Vervollständigen Sie den folgenden Satz: «Wenn ich nicht Tänzerin geworden wäre, wäre ich heute …»
Wahrscheinlich hätte ich etwas ganz anderes gemacht, zum Beispiel Lehrerin. Ein herausfordernder und so wichtiger Beruf.
Wird die Pandemie die Kulturbranche längerfristig verändern – und sehen Sie darin auch etwas Positives?
Die Pandemie zeigt uns, dass wir nicht stehen bleiben dürfen. Neue Ideen, neue Kollaborationen sind gefragt. Die Pandemie lehrt uns, sich neu zu erfinden und sich trotzdem treu zu bleiben. Was durchaus ein positiver Aspekt ist.

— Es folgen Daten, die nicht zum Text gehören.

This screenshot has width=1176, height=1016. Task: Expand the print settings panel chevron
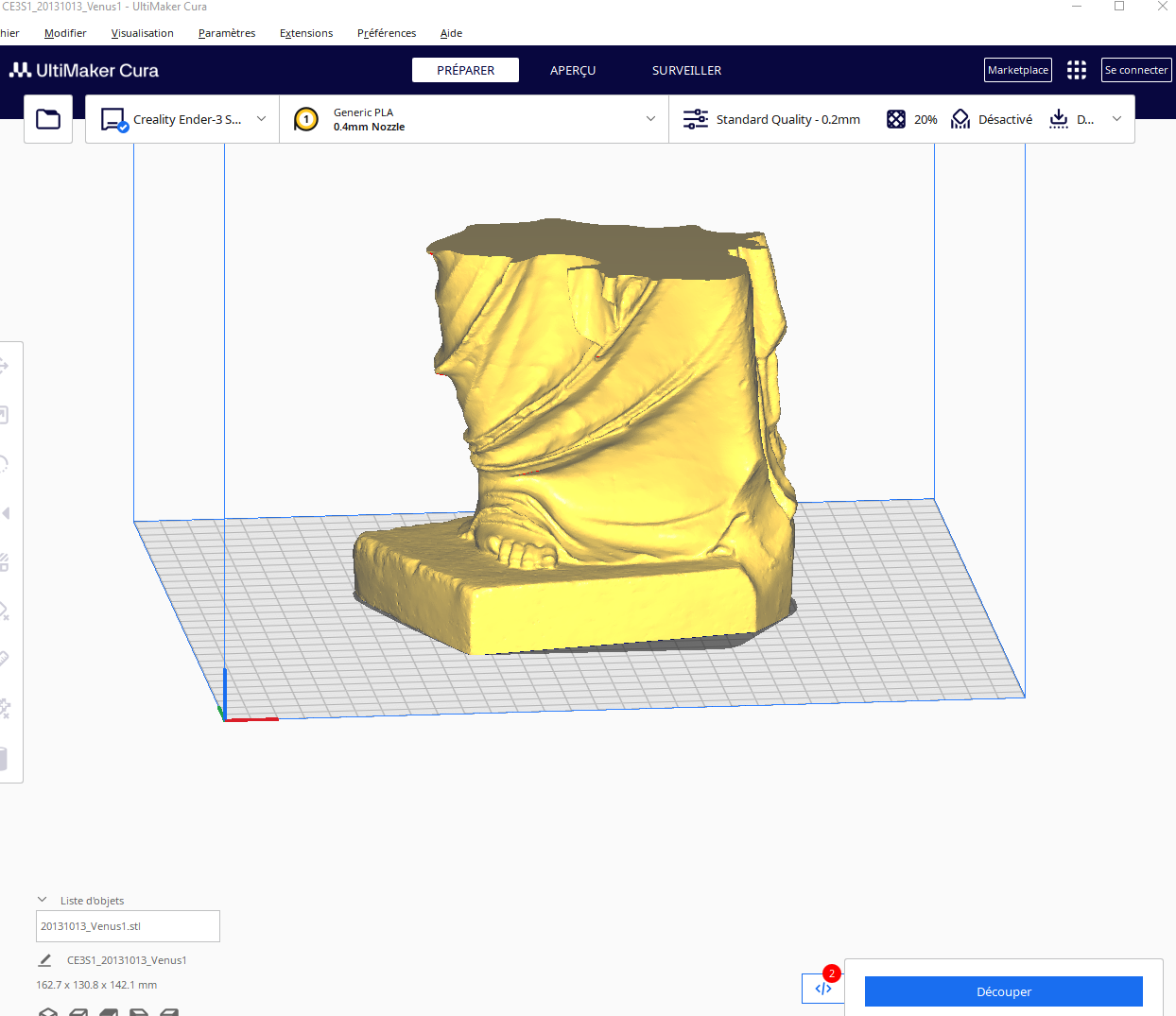[x=1116, y=119]
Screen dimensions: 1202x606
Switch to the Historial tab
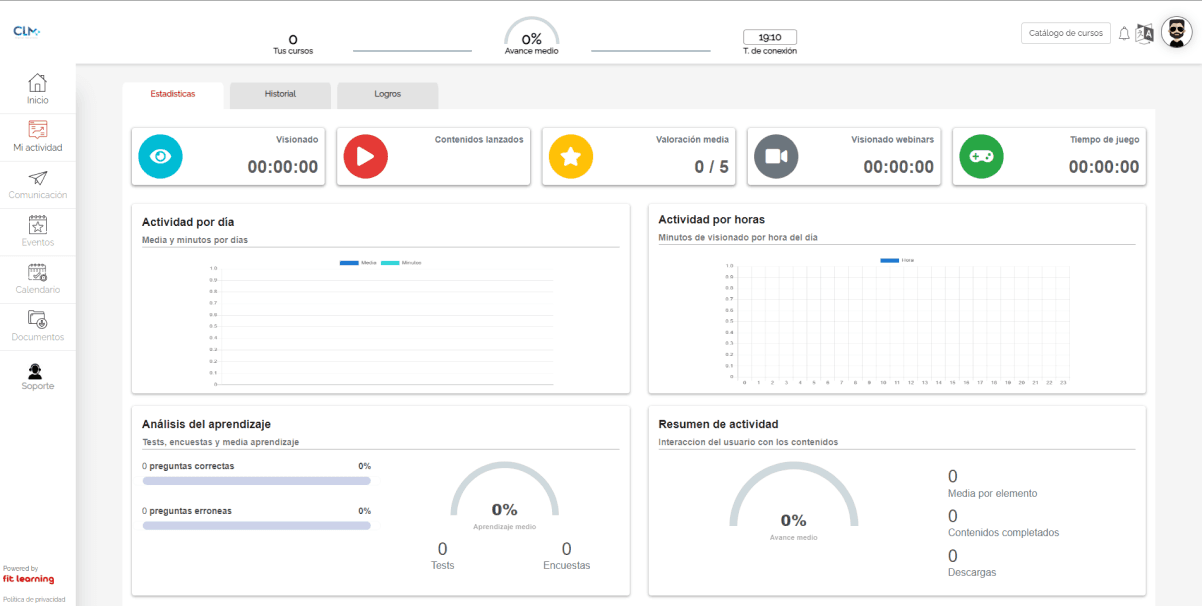280,95
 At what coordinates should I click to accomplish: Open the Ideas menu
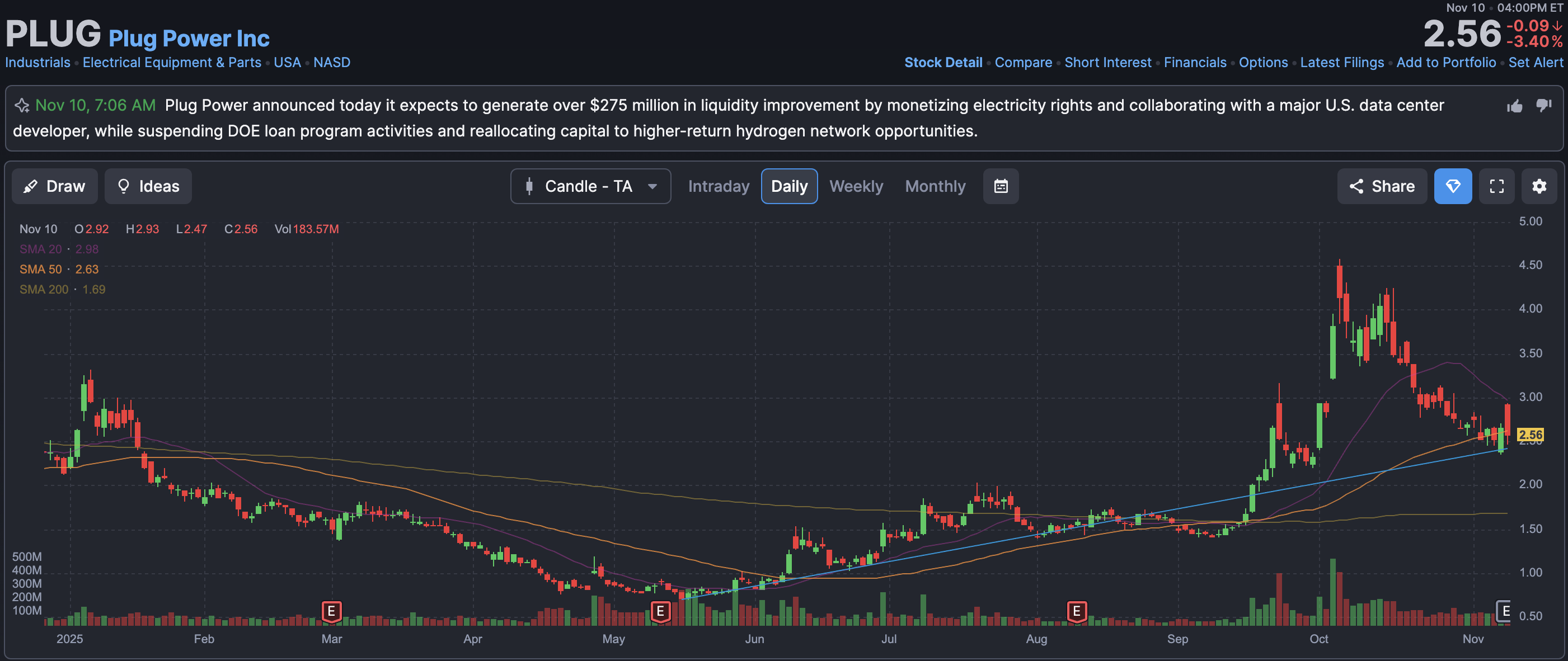pyautogui.click(x=148, y=186)
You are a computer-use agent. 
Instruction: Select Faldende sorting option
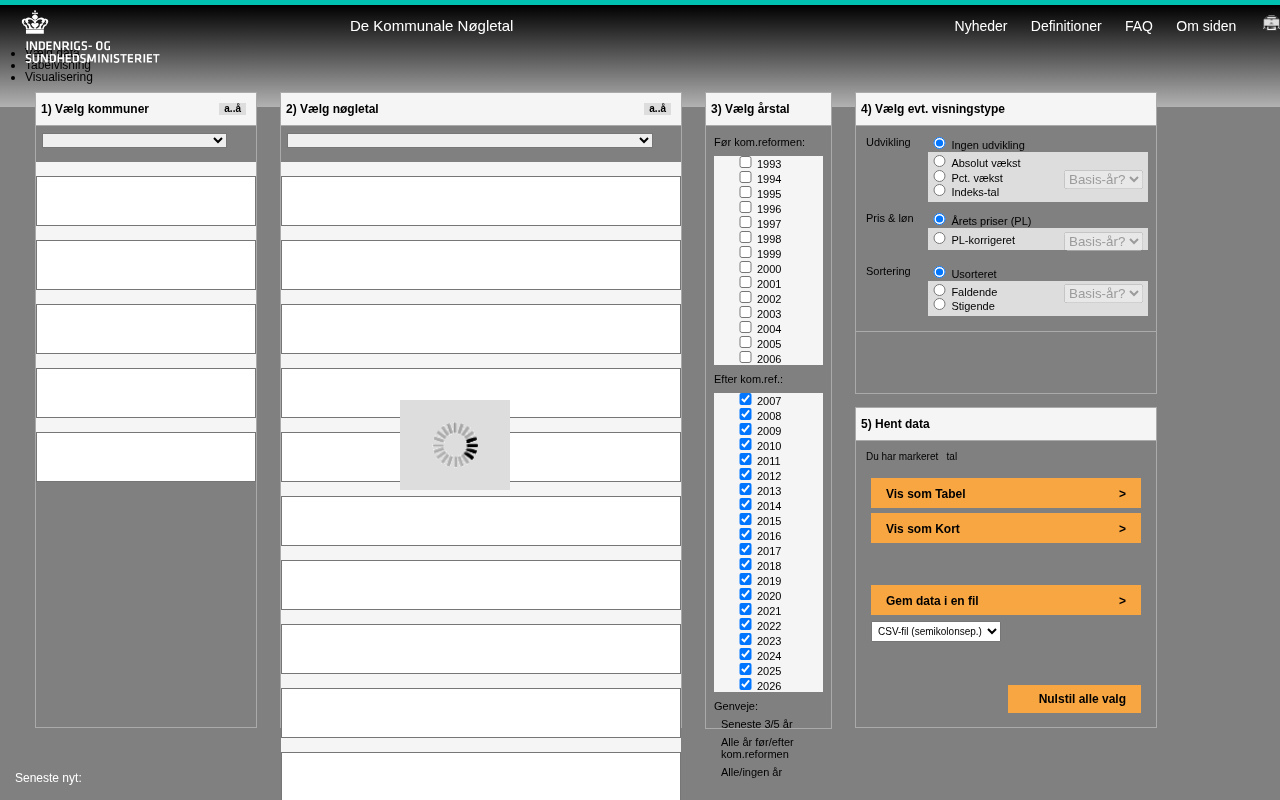pos(939,290)
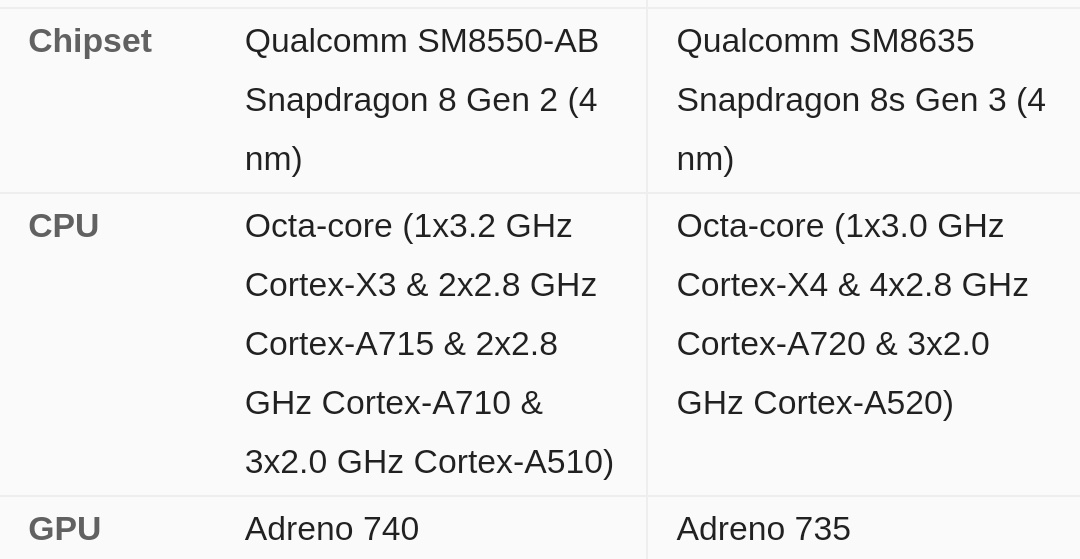Click the GHz Cortex-A710 line
The height and width of the screenshot is (559, 1080).
point(393,403)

Mit wem würden Sie gerne einmal zusammenarbeiten und warum?
Da kann ich mich nicht festlegen. Mit jeder neuen Zusammenarbeit nehme ich etwas mit nach Hause. Aber die enge Zusammenarbeit mit meiner Familie ist mir schon sehr wichtig, auch wenn es nicht immer ganz einfach ist, Familiäres und Geschäftliches zu trennen.
Worauf freuen Sie sich?
Ich freue mich sehr, mein aktuelles Tanz- und Objekttheater-Stück «Sospiri» endlich nach mehrmaligem Verschieben in St.Gallen zeigen zu können. Das Stück handelt von drei jungen Frauen, die nach ihrem Platz auf dieser Welt, nach ihrer Bestimmung suchen. Es sind 13 getanzte, gespielte, artistisch performte und sinnlich dargestellte Szenen mit 13 Palmblattrispen und einer weissen Feder. Schön wäre es natürlich, wenn wir nach der Pandemie wieder auf ein grosses Publikum hoffen dürfen.